We started out with git merge --no-ff branch-A, and we had to use --no-ff to prevent Git from doing what Git calls a fast forward merge. We also noted why: it's because the merge base, commit A in our drawing, was the same commit to which branch-C pointed at the time.

The way we made Git combine the "changes" going from commit A to commit A (all zero of these "changes") with the changes it found going from commit A to commit G was to use --no-ff: OK, Git, I know you can do this as a fast-forward non-merge, but I want a real merge in the end, so pretend you worked hard and make a merge commit. If we left out this option, Git would simply "slide the branch label forward", going against the direction of the internal commit arrows. We would start with:

          B--C--D--E   <-- branch-B
         /
--o--o--A   <-- master, branch-C (HEAD)
         \
          F--G   <-- branch-A

and then Git would do this:

          B--C--D--E   <-- branch-B
         /
--o--o--A   <-- master
         \
          F--G   <-- branch-A, branch-C (HEAD)

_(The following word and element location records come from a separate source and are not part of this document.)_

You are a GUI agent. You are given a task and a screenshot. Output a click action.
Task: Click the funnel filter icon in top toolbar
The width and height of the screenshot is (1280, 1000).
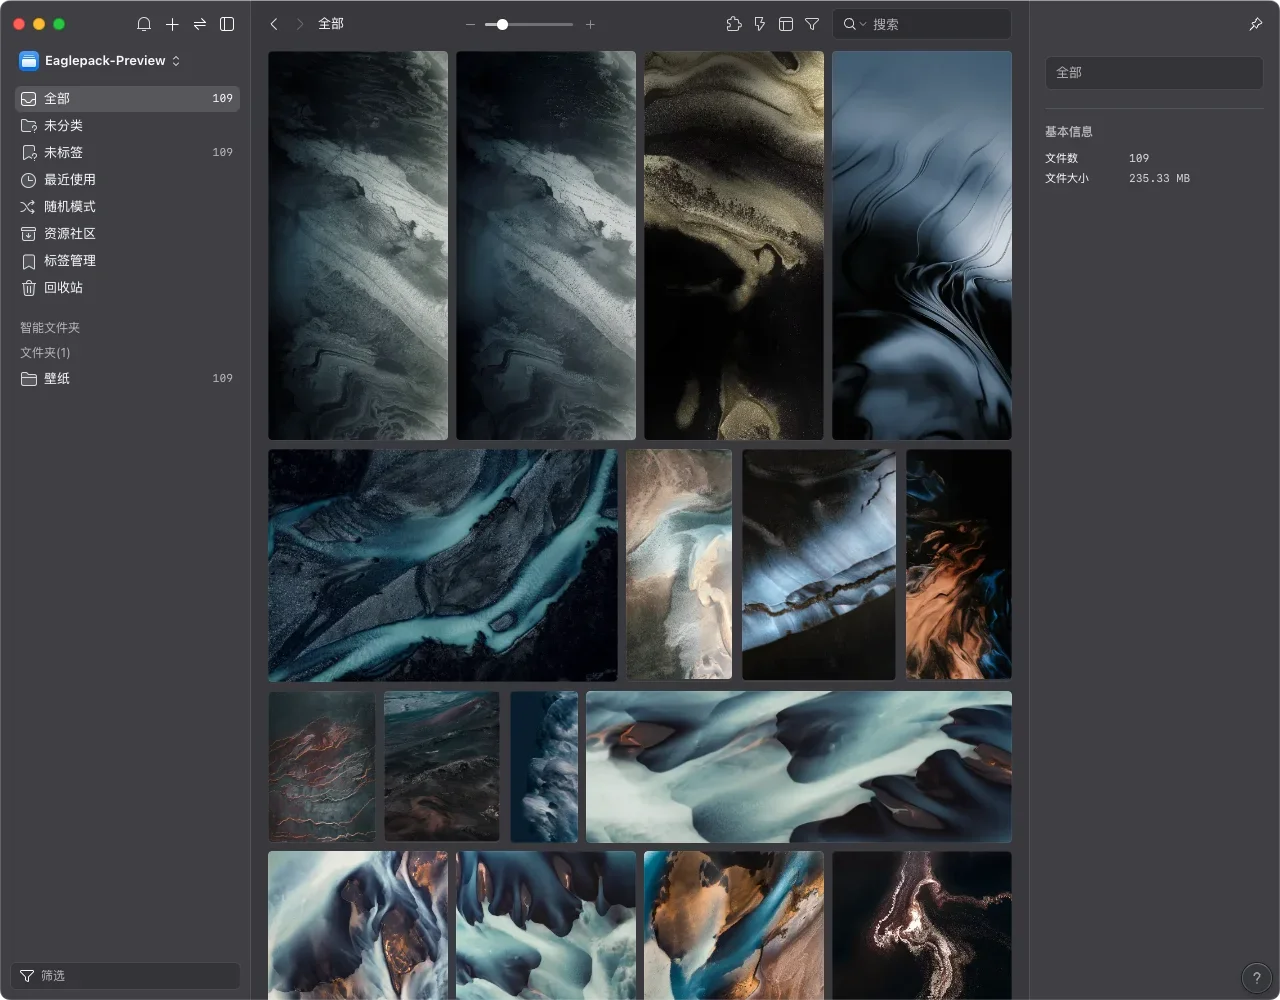coord(812,24)
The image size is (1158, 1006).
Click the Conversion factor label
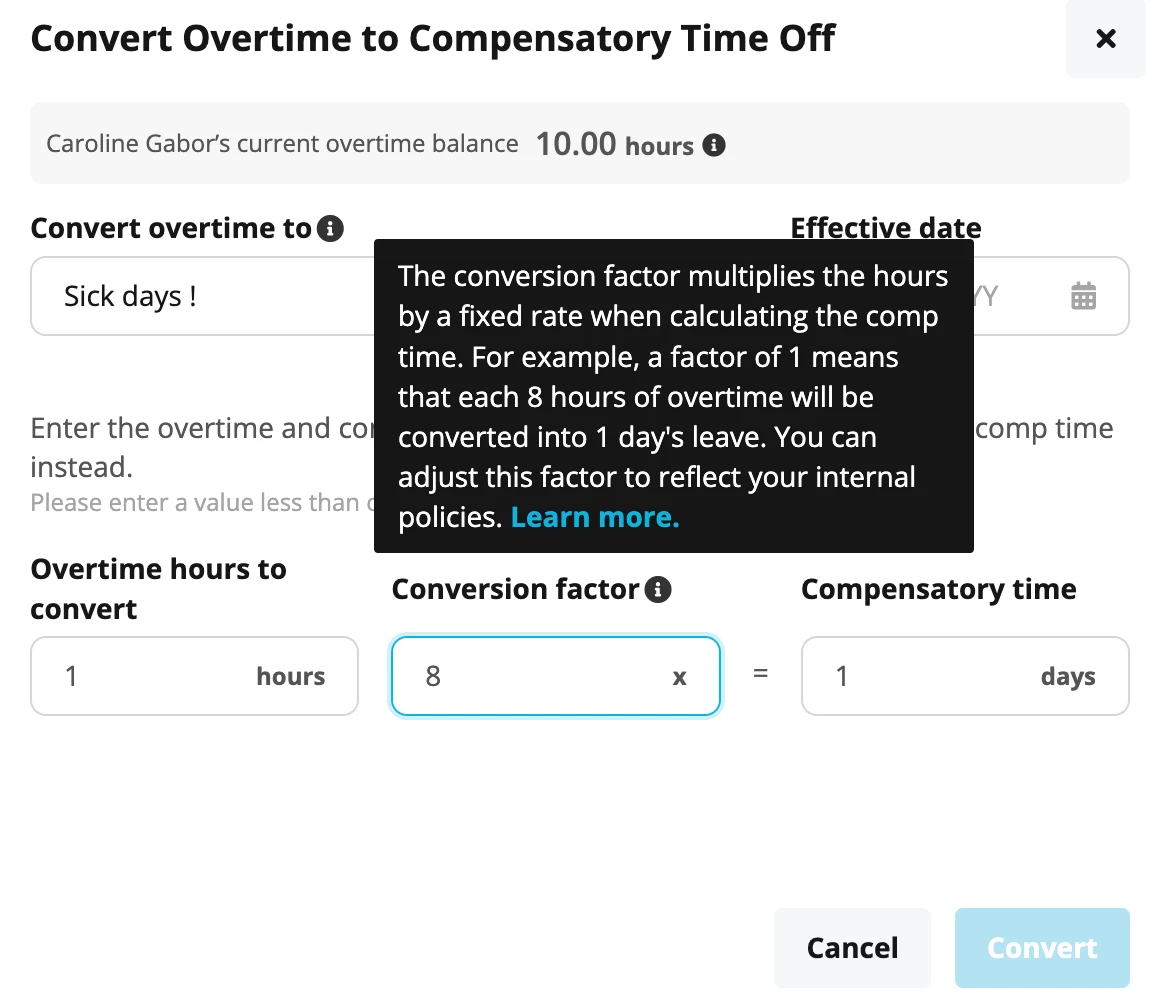[x=515, y=589]
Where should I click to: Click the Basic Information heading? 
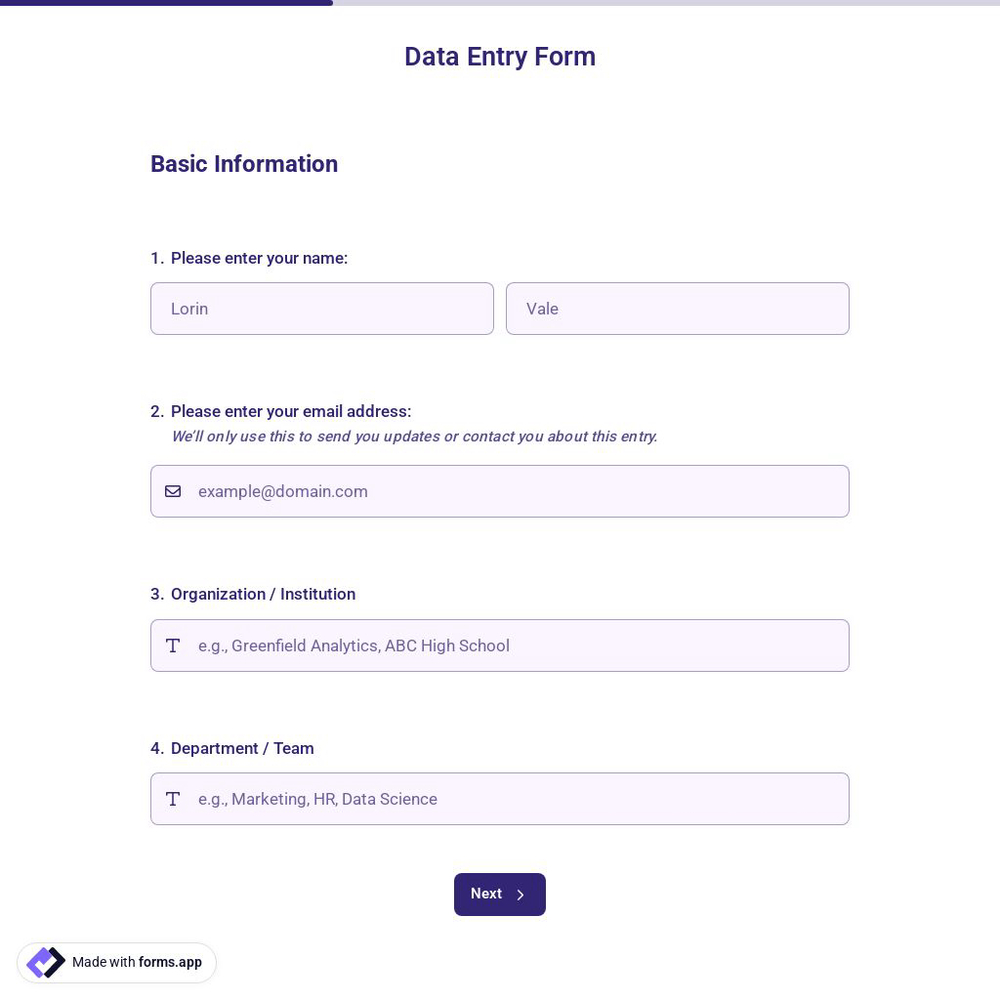tap(244, 164)
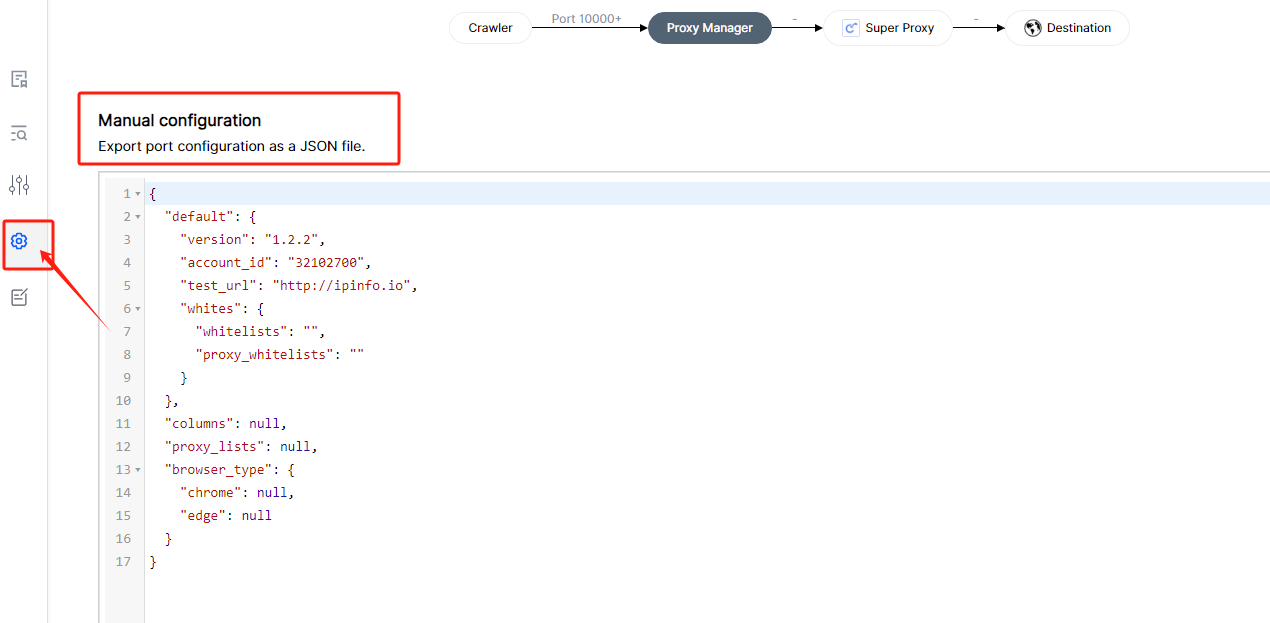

Then, when we did the second merge—for which we did not and still do not need --no-ff—Git would find the merge base A, compare A vs G, compare A vs E, combine the changes to make a new tree object, and make a new commit H out of the result:

          B--C--D-----E   <-- branch-B
         /             \
--o--o--A   <-- master  H   <-- branch-C (HEAD)
         \             /
          F-----------G   <-- branch-A

Just as before, none of the other labels move at all (and this time we can draw the name master in by stretching out the graph a bit). We get only the one merge commit H, instead of two merge commits H--I.

Why you might want `--no-ff` anyway

If we make two merges, using git merge --no-ff, the source tree we'll get, when Git combines all our changes, will be the same as the source tree we get if we allow the one fast-forward merge. But the final graph is different.

The commit graph, in Git, is the history. If you want to know what happened in the past, what you have—the thing you can look at—is the commit graph. The graph is made up of all the commits, and the commits store the author and committer names and dates and log messages. They link to the saved source trees, and provide the parent links that make up the graph.

This means that in the future, if you will want to know that you made two merges, you must make two merges now. But if in the future, you don't care how many git merge commands you ran, you can let any number of those git merge steps be fast-forward (non-merge) operations. They leave no trace in the commit graph—they just move one branch name label from one commit to another—so in the future you can't really tell if this ever happened. The graph does not store name motion; it has only the commits.